The hydroxypyridinone compounds showed antiviral activity against the 2009 H1N1 virus in Madin-Darby canine kidney (MDCK) cells. Researchers reported that the compounds also show promise against H5N1 avian influenza and the H7N9 virus that recently sparked an outbreak in China.
Arnold said that Rutgers researchers have been trying to create other antiviral drugs besides oseltamivir (Tamiflu), which is currently the gold standard for treating flu and a key tool for use in an influenza pandemic but isn't useful against resistant flu strains. He noted that the team's work on the new antiviral is based on an approach used to develop HIV drugs.
So far work on the new compounds is at the proof-of-principle stage, he said. "It's not trivial to go from this point to actually delivering a drug, but we're optimistic—this class of inhibitors has all the right characteristics."
Oct 4 Rutgers University press release
Aug 26 ACS Chem Biol abstract
UK MDR-TB treatment-completion rate falls below WHO targets
About 71% of UK patients who were diagnosed as having multidrug-resistant tuberculosis (MDR-TB) completed treatment in 2 years or more, but the rate falls below World Health Organization (WHO) and UK targets, a study yesterday in Eurosurveillance found.
UK researchers analyzed data from all MDR-TB patients in England, Wales, and Northern Ireland from 2004 through 2007. Of the 204 patients, 144 (70.6%) completed treatments in 24 months or more, 14 (6.9%) stopped treatment, 14 (6.9%) died, 16 (7.8%) were lost to follow up, 1 (0.5%) relapsed, and 9 (4.4%) were transferred overseas. UK guidelines recommend at least 18 months of treatment.
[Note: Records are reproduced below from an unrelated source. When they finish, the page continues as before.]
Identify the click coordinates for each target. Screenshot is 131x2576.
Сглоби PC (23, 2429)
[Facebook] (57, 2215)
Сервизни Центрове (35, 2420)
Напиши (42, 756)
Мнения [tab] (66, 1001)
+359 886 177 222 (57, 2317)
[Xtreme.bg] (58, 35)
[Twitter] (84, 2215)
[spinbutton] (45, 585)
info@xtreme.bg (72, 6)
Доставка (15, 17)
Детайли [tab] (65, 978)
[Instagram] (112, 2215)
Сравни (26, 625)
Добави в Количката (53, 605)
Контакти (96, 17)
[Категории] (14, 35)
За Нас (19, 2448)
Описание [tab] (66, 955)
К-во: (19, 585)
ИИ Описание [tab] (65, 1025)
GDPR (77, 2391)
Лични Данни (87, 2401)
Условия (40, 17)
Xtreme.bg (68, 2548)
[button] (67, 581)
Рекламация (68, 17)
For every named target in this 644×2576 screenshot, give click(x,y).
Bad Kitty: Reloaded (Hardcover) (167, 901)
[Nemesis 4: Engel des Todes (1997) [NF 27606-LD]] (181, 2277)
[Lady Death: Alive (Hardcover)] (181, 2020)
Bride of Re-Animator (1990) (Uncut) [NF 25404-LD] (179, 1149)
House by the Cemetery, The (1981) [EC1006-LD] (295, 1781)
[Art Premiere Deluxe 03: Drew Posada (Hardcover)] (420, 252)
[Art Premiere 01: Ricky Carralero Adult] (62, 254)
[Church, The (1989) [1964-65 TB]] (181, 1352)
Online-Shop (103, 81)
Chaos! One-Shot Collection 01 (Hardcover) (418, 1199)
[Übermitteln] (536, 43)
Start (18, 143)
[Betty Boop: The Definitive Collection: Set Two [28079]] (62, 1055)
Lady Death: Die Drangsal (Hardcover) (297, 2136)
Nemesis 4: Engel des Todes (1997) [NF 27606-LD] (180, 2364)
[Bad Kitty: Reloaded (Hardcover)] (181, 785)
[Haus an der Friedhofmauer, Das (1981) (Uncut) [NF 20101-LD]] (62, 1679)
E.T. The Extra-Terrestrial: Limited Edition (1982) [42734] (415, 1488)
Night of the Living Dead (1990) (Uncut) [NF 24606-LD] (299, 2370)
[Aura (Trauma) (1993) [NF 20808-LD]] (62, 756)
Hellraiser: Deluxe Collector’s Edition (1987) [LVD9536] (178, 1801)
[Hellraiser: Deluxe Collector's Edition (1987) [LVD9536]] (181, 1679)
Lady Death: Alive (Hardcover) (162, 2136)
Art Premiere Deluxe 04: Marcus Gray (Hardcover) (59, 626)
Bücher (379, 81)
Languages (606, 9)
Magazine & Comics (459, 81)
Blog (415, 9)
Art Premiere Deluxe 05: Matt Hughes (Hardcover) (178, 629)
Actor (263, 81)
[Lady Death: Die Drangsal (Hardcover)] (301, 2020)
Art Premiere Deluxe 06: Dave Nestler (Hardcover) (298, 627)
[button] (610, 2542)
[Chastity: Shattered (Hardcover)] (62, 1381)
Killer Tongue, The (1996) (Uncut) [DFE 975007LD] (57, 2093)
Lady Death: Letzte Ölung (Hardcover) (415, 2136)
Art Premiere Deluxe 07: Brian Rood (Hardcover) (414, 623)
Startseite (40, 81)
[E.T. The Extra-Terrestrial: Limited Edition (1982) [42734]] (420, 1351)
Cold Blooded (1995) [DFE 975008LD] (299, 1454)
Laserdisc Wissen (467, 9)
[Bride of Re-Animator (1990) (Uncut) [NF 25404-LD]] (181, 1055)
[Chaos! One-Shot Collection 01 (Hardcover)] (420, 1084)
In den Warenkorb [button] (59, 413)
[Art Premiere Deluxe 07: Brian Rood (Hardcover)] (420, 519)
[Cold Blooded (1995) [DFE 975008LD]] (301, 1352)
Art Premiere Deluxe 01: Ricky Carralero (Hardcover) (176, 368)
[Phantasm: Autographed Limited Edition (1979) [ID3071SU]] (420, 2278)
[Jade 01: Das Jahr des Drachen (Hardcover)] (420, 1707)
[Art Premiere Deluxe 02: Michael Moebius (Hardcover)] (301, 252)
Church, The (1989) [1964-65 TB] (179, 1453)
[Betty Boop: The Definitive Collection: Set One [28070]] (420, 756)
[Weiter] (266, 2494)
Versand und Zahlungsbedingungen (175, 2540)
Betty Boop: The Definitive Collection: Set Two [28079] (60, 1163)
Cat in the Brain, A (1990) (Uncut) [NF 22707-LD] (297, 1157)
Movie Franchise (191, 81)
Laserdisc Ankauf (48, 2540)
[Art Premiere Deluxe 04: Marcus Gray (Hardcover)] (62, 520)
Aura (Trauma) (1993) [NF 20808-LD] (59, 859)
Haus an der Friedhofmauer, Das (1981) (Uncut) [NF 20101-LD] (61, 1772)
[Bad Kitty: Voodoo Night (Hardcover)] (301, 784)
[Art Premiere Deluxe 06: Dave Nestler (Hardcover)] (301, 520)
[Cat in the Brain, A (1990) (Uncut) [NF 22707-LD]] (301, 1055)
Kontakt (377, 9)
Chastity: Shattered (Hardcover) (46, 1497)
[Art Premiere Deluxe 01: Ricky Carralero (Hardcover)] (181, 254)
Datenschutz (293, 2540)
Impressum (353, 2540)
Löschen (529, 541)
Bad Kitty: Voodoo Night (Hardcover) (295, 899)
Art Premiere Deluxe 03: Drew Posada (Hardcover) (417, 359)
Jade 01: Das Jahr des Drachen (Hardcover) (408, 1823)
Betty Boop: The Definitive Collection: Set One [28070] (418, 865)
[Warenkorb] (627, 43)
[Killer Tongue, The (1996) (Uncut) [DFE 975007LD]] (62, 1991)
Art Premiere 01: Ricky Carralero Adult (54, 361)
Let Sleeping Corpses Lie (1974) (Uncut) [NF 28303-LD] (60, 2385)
The rate of treatment completion is below the WHO target of 75% and the UK goal of 85% but above the European Union target of 70%, the authors note. They said that a previously published study showed a 72.1% rate of completed treatment in 2010.
The scientists found that treatment with a fluoroquinolone or bacteriostatic drug was independently associated with successful treatment outcome.
The authors conclude, "The UK should consider adopting individualised regimens based on WHO recommended drugs, taking into account drug sensitivities."